* [Estratto scelto]:

______________________________

Di cosa stiamo parlando?

“Il muro che funge da mascherina per filtrare il virus e il terrorismo”? Ma cosa c’entra il terrorismo?

Le aberrazioni non finiscono qua: “Responsabilità in egual modo di entrambi gli stati” e “necessità di cooperare”. In che mondo vive?

Questo ragazzo forse non presta attenzione a tutti gli aspetti politico-economici; è forse un italiano che lavora come architetto, e racconta quello che vive sul posto. Però anche noi potremmo fare un video di quanto sia bello vivere in Lombardia e dire “come la sanità lombarda sia migliore di quella del sud Italia”, basandoci su quello che vediamo e non andando al di là del nostro naso, anche se poi però si scopre che, ad oggi, l’ospedale all’avanguardia nel contrasto al Covid-19 sia proprio il Cotogno di Napoli. Vivere in un luogo facendo finta di non vedere la realtà è atroce, soprattutto nel contesto geopolitico di oggi. Fare dei video che non tengono conto di tutti i fattori, esaltandosi ad esperto, è un atteggiamento sbagliato e disinformativo.

L’architetto in questione è stato intervistato all’interno di un’iniziativa italiana che parte dal Policlinico di Milano che si limita ad una visione distorta e minoritaria della realtà. Dal video passa il messaggio che in Israele stanno risolvendo tutto perché è un Paese all’avanguardia, ma questo non è vero. Israele è all’origine dei problemi di organizzazione della crisi sanitaria in Palestina, la quale si aggiunge alle innumerevoli crisi da lui indotte: umanitaria e politica. Forse il giovane non vede la crisi perché vive della Gerusalemme Bene, dove non ci sono i check-point e tutto è nei limiti del decoro urbano. Parla di una Gerusalemme che non è tutta la città, facendo passare messaggi non realistici.

Israele potrà avere tutte le start-up che vuole, ma il modello degli “ospedali dormienti” è un sistema inadatto in Italia soprattutto se fa riferimento ad un sistema sanitario come quello israeliano fortemente privatizzato, a pagamento e garantito per pochi.

Ci piacerebbe parlare della condizione sanitaria delle molteplici minoranze che vivono in parte sotto la giurisdizione israeliana, come le comunità haredi, i palestinesi gerosolimitani, i falasha vittime di razzismo e gli ebrei mizhrai, che seppur siano ebrei sono fortemente discriminati e repressi perché sostengono la causa palestinese e, nel frattempo, sono vittime del suprematismo bianco askenazita.

______________________________

* [Dati di partenza]:

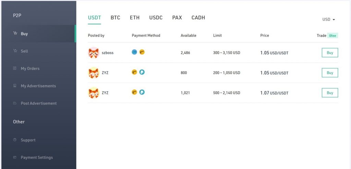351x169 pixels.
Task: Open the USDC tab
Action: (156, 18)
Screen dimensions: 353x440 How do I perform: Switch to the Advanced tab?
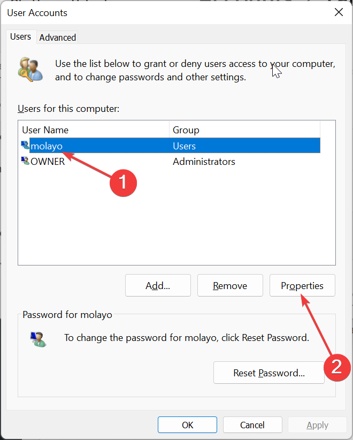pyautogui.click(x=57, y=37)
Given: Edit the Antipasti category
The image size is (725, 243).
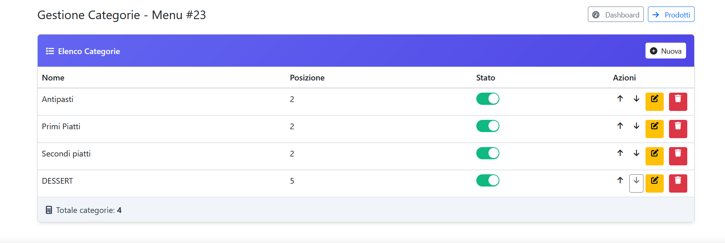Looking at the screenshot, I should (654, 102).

______________________________

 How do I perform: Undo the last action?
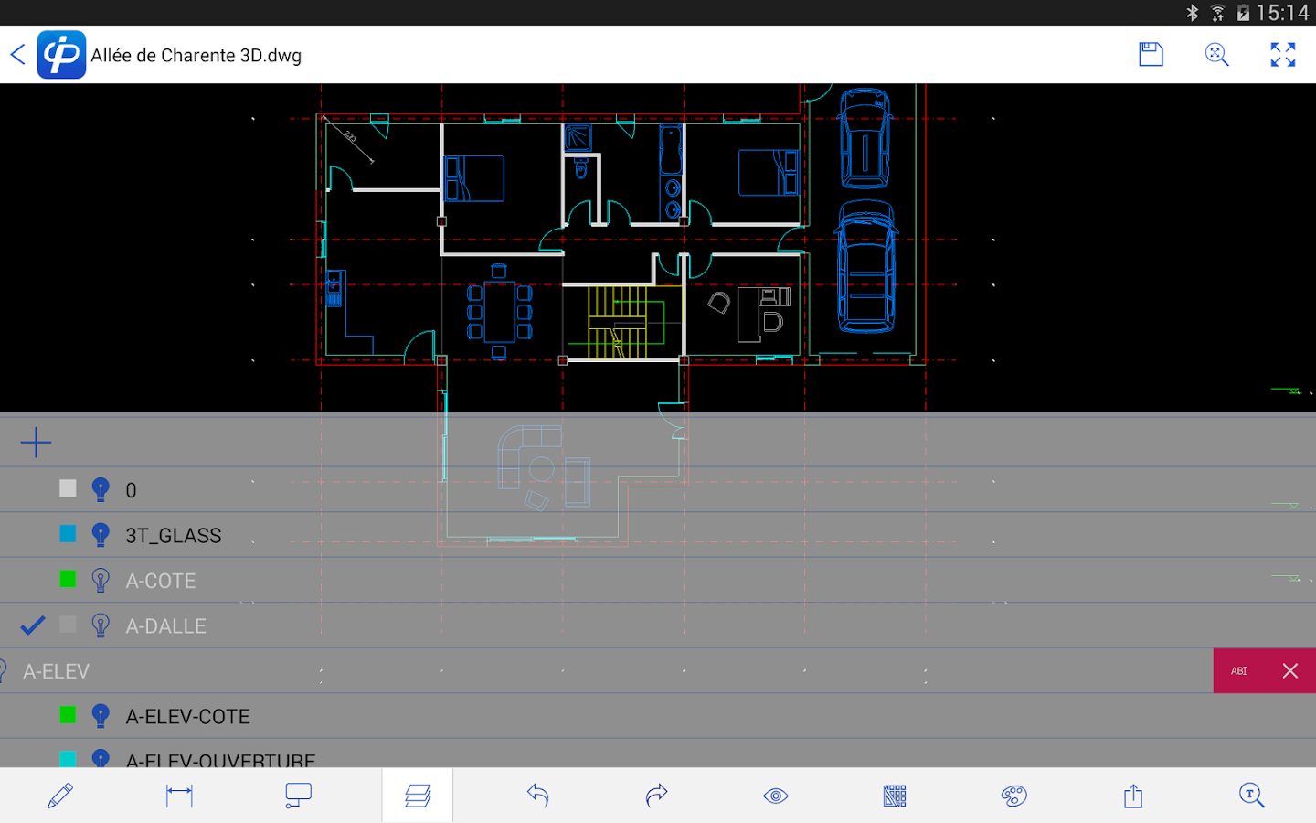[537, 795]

______________________________

* [Compiti]:
A. Ricopia dall'estratto il brano che comincia con le parole "Questo ragazzo forse" e si ferma dopo "sbagliato e disinformativo.".
B. Secondo l'estratto, da dove parte l'iniziativa italiana in cui è stato intervistato l'architetto?
C. Perché, secondo l'estratto, il modello degli "ospedali dormienti" non è adatto all'Italia?
Le righe sono materiale a sé, distinto dall'estratto.

* [Soluzioni]:
A.
Questo ragazzo forse non presta attenzione a tutti gli aspetti politico-economici; è forse un italiano che lavora come architetto, e racconta quello che vive sul posto. Però anche noi potremmo fare un video di quanto sia bello vivere in Lombardia e dire “come la sanità lombarda sia migliore di quella del sud Italia”, basandoci su quello che vediamo e non andando al di là del nostro naso, anche se poi però si scopre che, ad oggi, l’ospedale all’avanguardia nel contrasto al Covid-19 sia proprio il Cotogno di Napoli. Vivere in un luogo facendo finta di non vedere la realtà è atroce, soprattutto nel contesto geopolitico di oggi. Fare dei video che non tengono conto di tutti i fattori, esaltandosi ad esperto, è un atteggiamento sbagliato e disinformativo.

B. Dal Policlinico di Milano.

C. Perché si rifà al sistema sanitario israeliano. Questo sistema è fortemente privatizzato, a pagamento e garantito per pochi.